** BRIEF **
In the data below, how many lines contain the word "user"? Answer with the number alone.

[Stored data]
☆ ☆ ☆ ☆ ☆ ☆ ☆

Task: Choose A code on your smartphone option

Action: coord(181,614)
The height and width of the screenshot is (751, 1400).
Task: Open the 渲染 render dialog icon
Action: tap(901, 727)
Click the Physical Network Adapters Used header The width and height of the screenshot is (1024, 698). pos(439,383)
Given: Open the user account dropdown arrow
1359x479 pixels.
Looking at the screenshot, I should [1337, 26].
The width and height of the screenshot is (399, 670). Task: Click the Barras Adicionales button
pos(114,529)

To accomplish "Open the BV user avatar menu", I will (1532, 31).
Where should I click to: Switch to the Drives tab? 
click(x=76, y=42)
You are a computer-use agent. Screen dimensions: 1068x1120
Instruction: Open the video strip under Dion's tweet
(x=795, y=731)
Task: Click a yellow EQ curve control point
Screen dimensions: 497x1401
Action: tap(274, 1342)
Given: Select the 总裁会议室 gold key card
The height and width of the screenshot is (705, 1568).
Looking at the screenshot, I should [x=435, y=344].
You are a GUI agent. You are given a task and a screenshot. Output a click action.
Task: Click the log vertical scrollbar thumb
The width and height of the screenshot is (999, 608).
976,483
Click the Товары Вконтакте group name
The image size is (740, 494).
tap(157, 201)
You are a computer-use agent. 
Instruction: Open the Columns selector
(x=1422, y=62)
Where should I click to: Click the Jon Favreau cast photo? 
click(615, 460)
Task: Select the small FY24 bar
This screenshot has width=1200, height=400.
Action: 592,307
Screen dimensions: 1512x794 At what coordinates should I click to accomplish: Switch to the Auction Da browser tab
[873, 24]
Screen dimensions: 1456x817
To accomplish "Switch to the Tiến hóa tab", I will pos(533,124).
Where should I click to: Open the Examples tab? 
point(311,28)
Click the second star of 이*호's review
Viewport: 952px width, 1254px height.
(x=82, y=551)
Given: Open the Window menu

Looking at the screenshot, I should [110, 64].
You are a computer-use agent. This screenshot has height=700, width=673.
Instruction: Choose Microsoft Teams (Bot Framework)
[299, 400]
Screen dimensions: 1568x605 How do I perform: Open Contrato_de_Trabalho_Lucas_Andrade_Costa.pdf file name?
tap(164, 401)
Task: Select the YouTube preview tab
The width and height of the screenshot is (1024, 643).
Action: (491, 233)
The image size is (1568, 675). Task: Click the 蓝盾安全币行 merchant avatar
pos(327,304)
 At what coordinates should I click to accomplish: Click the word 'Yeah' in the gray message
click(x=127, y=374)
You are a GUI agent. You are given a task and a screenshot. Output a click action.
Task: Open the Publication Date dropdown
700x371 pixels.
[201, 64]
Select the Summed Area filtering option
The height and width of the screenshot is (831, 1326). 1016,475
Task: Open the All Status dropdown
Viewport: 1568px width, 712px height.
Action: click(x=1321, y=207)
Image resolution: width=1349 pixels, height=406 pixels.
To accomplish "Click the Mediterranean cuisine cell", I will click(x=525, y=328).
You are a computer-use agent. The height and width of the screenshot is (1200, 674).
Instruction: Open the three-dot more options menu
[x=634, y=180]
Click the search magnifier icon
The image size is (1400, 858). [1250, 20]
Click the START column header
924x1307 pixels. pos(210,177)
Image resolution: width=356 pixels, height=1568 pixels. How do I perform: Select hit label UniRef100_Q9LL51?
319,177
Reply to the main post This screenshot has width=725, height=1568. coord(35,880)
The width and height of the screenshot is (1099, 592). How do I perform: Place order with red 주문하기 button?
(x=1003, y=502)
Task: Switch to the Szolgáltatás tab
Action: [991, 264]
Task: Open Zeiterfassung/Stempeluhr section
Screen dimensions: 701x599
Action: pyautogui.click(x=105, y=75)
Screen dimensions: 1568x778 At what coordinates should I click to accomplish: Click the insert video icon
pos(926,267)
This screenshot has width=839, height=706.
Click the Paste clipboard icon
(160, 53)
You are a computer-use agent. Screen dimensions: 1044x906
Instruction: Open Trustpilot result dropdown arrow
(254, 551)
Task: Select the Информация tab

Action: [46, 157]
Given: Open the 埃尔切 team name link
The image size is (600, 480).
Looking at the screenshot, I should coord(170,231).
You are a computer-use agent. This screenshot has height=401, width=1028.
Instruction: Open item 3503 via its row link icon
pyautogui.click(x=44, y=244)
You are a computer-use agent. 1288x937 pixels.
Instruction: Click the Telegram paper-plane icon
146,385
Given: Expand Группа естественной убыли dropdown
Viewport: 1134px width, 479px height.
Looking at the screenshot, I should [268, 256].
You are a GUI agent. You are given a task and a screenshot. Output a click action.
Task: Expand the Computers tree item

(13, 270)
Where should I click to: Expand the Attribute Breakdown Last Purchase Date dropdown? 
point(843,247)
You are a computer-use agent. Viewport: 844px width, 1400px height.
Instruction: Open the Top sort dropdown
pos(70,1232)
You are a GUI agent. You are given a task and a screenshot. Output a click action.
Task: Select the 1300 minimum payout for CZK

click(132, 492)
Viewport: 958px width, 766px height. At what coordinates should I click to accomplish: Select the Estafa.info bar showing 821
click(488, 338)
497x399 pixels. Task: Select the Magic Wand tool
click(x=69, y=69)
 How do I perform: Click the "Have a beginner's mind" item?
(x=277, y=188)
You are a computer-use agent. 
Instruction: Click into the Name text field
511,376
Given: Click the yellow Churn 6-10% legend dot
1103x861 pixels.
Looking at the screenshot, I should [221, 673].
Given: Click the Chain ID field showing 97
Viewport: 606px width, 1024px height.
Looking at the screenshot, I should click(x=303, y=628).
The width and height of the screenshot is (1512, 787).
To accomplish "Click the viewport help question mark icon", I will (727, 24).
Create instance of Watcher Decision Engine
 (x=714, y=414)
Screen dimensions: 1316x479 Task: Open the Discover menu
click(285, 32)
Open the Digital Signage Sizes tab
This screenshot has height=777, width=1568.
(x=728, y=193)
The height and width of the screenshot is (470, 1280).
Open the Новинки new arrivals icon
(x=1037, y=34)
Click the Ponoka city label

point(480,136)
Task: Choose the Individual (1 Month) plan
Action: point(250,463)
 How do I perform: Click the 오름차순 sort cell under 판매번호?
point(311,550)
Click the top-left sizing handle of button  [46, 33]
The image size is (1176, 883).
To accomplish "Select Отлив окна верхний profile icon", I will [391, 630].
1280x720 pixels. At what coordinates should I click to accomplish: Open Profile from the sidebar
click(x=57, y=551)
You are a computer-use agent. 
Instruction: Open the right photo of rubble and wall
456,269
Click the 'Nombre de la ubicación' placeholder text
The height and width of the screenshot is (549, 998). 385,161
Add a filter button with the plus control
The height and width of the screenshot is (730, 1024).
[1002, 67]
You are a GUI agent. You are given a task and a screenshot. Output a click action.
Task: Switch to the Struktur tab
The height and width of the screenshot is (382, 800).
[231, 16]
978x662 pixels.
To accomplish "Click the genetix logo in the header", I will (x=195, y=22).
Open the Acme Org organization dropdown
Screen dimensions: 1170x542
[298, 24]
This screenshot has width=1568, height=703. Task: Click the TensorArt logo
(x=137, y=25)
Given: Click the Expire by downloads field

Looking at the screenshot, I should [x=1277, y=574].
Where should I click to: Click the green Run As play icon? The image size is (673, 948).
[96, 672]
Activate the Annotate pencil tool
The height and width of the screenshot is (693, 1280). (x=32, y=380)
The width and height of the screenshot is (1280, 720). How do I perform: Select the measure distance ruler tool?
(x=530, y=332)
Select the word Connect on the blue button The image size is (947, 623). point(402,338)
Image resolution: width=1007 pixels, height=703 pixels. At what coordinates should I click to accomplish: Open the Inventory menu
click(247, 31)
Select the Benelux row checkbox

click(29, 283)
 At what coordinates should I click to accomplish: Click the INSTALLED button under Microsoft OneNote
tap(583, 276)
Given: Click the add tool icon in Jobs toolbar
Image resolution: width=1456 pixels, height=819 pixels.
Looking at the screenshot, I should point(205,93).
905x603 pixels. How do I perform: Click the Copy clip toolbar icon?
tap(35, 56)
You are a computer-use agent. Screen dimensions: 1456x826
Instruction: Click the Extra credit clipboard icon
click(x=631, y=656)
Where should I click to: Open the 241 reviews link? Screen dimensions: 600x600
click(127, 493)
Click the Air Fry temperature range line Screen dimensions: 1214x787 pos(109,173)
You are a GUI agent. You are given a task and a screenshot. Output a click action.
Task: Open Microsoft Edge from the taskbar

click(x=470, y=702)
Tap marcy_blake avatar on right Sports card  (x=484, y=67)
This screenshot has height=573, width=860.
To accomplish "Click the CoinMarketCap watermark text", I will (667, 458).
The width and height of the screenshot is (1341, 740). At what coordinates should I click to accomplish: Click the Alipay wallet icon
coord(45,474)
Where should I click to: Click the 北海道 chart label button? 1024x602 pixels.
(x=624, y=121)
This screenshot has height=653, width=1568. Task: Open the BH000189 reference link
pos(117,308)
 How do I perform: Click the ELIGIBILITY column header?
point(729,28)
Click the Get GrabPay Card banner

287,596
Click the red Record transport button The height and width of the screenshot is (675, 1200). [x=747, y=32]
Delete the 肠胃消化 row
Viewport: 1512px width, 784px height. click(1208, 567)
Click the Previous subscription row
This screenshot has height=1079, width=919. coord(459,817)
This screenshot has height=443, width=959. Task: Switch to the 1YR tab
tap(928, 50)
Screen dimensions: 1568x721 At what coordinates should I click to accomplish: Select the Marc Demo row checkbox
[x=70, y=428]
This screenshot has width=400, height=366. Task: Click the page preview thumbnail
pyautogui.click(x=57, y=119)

☆ ☆ ☆ ☆ ☆ ☆ ☆

** YOUR SOLUTION **
2